Beforehand, in your invitations, encourage attendees to actively listen and appreciate the performance. Discourage conversation and distractions during the show. 

It is everybody's resposibility to make sure cell phones turned off and put away so that no rings or text messages are heard during the performance. The sight of someone scrolling on their cell phone during a performance can ruin the whole event. 

If the performer agrees to it, video of the performance can be shot, but only with the artist’s approval. An additional donation may be required. Audience members need to get permission from the artist to record in any way.


3. Responsibility of the performer:.

To ensure a smooth experience, good communication with the host is at the top of the list. Clearly communicate technical requirements and expectations in advance. Agree on start and finish times and any host-interaction with the performance such as their announcements and introductions. Coordinate with the host to ensure a smooth experience. 
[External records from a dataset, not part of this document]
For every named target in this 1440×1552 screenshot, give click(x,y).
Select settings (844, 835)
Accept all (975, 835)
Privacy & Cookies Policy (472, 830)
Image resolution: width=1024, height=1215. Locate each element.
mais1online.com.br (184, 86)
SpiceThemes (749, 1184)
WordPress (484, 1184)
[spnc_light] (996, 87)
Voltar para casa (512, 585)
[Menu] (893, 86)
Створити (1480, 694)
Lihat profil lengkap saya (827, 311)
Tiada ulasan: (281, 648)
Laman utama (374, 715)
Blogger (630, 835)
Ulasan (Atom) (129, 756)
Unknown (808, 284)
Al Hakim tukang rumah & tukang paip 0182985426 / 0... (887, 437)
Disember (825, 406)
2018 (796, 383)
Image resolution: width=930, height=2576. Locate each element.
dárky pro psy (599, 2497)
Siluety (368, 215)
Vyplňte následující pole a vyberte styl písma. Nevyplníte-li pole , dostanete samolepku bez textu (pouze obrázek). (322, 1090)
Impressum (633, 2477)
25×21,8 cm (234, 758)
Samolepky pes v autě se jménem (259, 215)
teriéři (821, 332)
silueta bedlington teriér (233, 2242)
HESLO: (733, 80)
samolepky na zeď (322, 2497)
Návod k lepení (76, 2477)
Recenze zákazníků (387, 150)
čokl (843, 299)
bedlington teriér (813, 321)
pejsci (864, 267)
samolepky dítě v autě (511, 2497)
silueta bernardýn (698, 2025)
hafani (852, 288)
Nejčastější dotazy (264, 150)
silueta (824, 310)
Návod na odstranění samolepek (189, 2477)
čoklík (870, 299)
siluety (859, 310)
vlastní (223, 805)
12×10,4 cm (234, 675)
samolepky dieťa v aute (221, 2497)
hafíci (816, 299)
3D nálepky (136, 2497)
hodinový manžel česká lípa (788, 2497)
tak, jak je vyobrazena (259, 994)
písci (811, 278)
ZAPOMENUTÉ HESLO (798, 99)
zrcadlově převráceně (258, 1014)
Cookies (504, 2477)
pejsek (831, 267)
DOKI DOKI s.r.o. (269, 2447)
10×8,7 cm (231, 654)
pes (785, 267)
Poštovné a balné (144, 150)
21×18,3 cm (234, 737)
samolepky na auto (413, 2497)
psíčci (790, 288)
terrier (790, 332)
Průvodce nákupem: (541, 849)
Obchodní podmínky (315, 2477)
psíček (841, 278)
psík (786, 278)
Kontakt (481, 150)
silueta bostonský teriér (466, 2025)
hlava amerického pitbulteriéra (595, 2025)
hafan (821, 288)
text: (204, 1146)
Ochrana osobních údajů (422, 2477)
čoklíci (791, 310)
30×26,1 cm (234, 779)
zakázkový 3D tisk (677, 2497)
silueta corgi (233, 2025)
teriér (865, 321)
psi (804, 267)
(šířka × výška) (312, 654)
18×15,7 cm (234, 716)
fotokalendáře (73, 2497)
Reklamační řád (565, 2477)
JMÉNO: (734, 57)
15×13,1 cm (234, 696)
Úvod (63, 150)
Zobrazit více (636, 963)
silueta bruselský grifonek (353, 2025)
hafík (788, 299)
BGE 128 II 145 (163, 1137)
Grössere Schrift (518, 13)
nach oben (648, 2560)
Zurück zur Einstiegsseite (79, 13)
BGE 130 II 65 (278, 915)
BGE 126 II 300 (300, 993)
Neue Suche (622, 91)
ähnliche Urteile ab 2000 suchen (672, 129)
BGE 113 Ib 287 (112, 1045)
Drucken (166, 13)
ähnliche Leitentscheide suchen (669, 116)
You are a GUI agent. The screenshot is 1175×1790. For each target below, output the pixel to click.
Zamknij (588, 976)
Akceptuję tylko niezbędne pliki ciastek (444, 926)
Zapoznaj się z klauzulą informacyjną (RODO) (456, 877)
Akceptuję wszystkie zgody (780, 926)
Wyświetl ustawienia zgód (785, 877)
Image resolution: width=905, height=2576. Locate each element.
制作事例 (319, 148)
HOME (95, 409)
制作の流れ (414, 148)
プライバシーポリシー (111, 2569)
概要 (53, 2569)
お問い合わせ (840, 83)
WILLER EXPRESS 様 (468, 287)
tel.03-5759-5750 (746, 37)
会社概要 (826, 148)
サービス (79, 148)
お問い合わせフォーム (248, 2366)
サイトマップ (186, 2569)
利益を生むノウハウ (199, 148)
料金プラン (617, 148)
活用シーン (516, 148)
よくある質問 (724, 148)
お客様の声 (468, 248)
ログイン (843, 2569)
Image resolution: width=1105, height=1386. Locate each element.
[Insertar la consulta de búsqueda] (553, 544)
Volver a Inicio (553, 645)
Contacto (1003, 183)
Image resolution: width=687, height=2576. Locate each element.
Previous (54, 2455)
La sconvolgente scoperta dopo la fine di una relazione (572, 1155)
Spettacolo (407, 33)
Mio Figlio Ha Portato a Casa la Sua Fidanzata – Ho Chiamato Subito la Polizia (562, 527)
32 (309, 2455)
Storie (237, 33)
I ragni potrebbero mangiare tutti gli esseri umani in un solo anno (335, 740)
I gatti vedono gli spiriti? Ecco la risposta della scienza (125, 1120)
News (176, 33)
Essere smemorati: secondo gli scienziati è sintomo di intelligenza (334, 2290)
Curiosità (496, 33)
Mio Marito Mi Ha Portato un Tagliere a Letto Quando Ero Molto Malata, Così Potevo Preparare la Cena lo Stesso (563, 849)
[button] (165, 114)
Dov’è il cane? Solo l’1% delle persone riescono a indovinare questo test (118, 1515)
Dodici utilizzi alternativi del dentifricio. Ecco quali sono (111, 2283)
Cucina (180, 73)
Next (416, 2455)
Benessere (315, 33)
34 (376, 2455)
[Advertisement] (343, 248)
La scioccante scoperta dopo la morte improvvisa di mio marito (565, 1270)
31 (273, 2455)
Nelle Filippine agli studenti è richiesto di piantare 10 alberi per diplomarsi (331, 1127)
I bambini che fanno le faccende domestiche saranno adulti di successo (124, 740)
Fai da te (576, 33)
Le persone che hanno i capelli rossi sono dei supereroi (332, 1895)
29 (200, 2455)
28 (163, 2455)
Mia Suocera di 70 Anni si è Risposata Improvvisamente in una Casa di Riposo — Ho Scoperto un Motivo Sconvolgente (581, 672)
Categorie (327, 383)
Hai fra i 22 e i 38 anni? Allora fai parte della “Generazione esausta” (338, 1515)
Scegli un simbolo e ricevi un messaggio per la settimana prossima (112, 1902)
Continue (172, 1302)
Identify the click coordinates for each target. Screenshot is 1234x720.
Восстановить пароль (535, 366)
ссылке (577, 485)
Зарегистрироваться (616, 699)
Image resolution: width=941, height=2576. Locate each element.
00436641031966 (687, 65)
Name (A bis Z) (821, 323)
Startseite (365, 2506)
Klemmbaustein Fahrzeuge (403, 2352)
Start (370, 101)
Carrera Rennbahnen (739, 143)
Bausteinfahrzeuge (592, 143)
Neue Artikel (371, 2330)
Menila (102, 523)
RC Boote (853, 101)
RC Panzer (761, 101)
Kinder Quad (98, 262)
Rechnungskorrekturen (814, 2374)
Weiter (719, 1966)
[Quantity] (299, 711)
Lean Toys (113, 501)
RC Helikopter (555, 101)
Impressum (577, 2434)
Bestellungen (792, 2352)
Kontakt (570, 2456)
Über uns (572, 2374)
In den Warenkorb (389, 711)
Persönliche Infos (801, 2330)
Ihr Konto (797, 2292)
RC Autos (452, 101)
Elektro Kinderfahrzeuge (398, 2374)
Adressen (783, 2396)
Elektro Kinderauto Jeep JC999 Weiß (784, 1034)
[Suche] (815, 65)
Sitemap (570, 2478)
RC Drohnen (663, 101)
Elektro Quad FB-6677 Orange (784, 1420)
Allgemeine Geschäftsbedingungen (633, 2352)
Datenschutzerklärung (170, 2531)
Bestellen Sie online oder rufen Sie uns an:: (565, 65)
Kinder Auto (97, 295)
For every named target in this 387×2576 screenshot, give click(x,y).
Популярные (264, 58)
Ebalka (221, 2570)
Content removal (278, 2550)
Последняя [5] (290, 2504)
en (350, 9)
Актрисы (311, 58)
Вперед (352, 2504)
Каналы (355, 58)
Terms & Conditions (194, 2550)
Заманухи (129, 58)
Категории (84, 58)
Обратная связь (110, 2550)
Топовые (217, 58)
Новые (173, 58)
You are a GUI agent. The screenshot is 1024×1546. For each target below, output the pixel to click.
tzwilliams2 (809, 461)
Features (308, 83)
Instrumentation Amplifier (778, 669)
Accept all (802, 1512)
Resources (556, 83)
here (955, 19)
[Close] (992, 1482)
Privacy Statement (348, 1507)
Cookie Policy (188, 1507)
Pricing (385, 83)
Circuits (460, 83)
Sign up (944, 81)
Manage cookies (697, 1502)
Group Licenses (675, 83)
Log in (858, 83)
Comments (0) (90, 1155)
Provide the host with a song list that matches the songs you'll be performing, so that just before the last song, the host can make an announcement thanking the artist and reminding the audience to consider purchasing the artists CDs, downloads of music, books, t-shirts or any other items they have for sale. 

Have a backup plan should anything go wrong: extra strings for guitars, batteries for tuners, spare cords, extra microphones, music stands, printed materials, etc. 

Interact with the audience, sharing insights or stories about the music. Express gratitude for the intimate setting and the attentiveness of the audience.

Be punctual and adhere to the agreed-upon schedule. Maintain a professional demeanor, even in the face of unexpected challenges.

Be open to selling merchandise and engaging with the audience during breaks. Network with attendees who express interest in your work. Have an email signup sheet. Provide printed QR codes for payment of merchandise if cash is unavailable. 



Hosting a House Concert that emphasizes active listening and respect for the performer requires a caring collaboration that includes host, audience and performer. Adhering to these shared responsibilities will create an environment where the magic of live music and community can truly thrive. 

Together, you will create a very memorable and cherished experience.